As an artist, I did not find freedom until I began my religious iconography narratives. When I started living and painting my lessons on canvas, there were a lonely few years when the works didn’t sell as religious iconography was not something that people wanted to deal with. Yet I slowly saw the emergence of a building and growing movement, a global family of collectors and messages from other artists, whom were sampling elements of my narratives; halos, flowers, bottles, faces and smudged text, attributing their artistic evolution and things like acceptance of personal responsibility and painting for themselves directly to my influence and finally with the support and recognition of curators and academic professors, an entire movement, Ryzantine was born, and the messages and movement continue. This is a spiritual journey of art going towards authenticity, so nothing else matters and it is a blessing to have a whole new collector base.

JE: You followed the Grateful Dead for several years and have their music playing when you paint. Bob Marley is also a major inspiration. What does music bring to your art?

LC: Music is life’s collaboration, it brings everything. It sparks so much emotion. It can literally drive you down the street. I can smell the dingy carpets in hotel rooms when I hear Jerry Garcia play his guitar. Music lights the fire and emotion that sparks the current that flows through my body daily. Depending on what I am listening to my strokes are faster of slower and my POV is different. Music is everything.

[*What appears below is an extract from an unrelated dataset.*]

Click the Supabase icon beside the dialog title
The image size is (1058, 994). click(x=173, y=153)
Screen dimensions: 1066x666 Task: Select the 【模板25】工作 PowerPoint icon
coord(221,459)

JE: ‘There are these moments when I paint, and all goes silent, and I’m in the dimension where only shapes and colours exist.’ Those sound like marvellous moments – moments of real connection and union. Could you tell us more about that state, how it comes about and what it’s like to be in it?

LC: I feel like in life I am addicted to all kinds of different states. This state feels like I am not focused and I’m painting freestyle with colour and intent. To explain this in-depth, when I’m in this space I sometimes misspell words because words look like shapes. While doing a public works mural for a transit authority in Colombia, I spelled my name wrong. It takes hours and hours of concentration and free flow with music to get in that place where I’m so free and no one can take it from me. It is a very similar experience to that of praying and fasting on my knees in a rock monastery in Ethiopia. There is a ringing in your ears, a different uncomfortable falling, so much love and the Spirit so live in you that you can’t sleep and can barely walk. It is a whole next level of Spirit.

JE: You’ve spoken of painting for young people in the future. What is your wish for those who will encounter your work in years to come?

LC: I have passed where I thought I would get to with this work, so the possibilities for the future are endless. I would hope to have disrupted views on religious iconography so young people can get closer to the greats than I feel I am in relation to them.